Abbott was an appeal against the severity of a sentence of 2 years 8 months' imprisonment imposed for possession of cannabis with intent to sell or supply (2 years) and 8 months' imprisonment (cumulative) in relation to a suspended sentence of imprisonment previously imposed in October 2001. A total of 2,232.07 grams of cannabis were involved. There were different quantities of cannabis found in different parts of the appellant's house. It does not appear to have been a case in which the appellant was responsible for the cultivation of cannabis. It was the earlier suspended sentence imposed in October 2001 which related to cultivation. The effective sentence of 2 years 8 months' imprisonment was said by Roberts‑Smith JA (with whom Steytler P and Pullin JA agreed) (at [129]) to be in no way disproportionate to the appellant's overall criminality, particularly having regard to the fact that the appellant had two prior convictions for similar offences and, at the time of commission of the offence in December 2002, he was subject to a suspended sentence of imprisonment. I do not see the case as particularly relevant to the appellant's situation.

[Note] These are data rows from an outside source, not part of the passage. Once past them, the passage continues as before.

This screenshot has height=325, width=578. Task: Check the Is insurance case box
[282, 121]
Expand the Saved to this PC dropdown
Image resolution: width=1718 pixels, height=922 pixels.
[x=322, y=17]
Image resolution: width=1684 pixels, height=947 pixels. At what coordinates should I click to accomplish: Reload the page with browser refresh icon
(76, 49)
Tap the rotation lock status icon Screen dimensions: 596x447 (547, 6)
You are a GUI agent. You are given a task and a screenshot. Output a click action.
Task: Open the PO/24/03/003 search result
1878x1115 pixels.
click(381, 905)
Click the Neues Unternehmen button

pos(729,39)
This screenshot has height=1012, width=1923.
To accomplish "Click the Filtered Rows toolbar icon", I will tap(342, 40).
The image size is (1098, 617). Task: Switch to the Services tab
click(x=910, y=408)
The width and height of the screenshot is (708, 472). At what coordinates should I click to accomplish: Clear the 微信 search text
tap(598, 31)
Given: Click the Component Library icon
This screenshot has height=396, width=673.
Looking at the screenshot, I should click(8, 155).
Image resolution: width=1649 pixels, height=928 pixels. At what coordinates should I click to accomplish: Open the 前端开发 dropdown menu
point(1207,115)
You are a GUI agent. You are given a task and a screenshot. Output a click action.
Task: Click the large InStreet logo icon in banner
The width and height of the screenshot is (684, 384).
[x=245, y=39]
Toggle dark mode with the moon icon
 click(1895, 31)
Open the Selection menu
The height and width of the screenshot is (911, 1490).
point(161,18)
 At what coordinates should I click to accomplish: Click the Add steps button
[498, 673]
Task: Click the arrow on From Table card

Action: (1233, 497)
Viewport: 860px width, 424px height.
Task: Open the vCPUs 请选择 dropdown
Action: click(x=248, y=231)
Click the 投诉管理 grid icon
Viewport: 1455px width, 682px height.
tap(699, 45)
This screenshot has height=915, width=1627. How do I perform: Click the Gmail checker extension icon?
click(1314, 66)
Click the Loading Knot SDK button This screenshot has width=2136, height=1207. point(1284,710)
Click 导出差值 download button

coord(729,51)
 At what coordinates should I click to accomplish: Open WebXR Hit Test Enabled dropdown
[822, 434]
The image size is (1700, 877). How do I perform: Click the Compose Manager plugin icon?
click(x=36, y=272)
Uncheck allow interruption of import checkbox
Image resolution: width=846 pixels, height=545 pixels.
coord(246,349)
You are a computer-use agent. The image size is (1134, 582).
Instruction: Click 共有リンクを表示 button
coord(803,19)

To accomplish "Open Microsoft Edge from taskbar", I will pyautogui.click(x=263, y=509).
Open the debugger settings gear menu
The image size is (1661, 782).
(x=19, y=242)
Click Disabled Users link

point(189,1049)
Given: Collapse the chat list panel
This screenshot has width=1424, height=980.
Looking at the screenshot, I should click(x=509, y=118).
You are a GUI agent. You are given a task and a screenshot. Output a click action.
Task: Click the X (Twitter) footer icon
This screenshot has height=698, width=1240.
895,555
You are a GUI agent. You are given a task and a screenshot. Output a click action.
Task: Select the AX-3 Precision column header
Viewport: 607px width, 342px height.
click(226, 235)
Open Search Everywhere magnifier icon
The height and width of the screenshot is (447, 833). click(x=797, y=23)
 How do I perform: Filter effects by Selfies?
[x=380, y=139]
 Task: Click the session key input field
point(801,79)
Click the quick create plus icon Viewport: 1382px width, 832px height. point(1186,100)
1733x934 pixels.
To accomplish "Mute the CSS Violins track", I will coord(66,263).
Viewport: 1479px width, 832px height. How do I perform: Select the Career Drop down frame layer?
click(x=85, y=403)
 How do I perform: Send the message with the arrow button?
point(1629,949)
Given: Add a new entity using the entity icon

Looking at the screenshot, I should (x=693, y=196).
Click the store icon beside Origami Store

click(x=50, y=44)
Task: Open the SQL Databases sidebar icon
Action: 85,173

The fact is that in Day it was made clear that the trade in cannabis is a serious threat to society and the increase in prevalence in commercial trafficking in cannabis is such that firming‑up of sentences is called for. In those circumstances, I find it difficult to see how the sentence of 2 years 5 months' imprisonment imposed on the appellant in the present case can be said to be manifestly excessive.
The appellant's cultivation of cannabis was substantial. In general terms, the larger the quantity of cannabis involved, the higher the offender's level of participation in the cultivation and the greater the offender's knowledge and expectations of reward, the higher the sentence will be (see Wong per Gaudron, Gummow and Hayne JJ at [64] (observations relating to importation, but equally applicable to cultivation)). The appellant's operation was undoubtedly commercial and the value of the hydroponic head material which was seized by police was between $50,000 and $70,000 if sold by the gram and over $28,000 if sold by the ounce. Further, the appellant had $57,000 in cash, which, in all the circumstances, left open the inescapable inference that it was derived from the sale of large quantities of cannabis. She was considered to have a high level of knowledge, experience and ability in relation to the cultivation of cannabis.
Notwithstanding such matters as could be said in her favour, the appellant was involved in an enterprise of production and sale of cannabis of a substantial quantity. A sentence of 2 years 5 months' imprisonment was well within the range of sentences that she could have expected and I do not consider that it could be said to be manifestly excessive. I would therefore dismiss the appeal against sentence.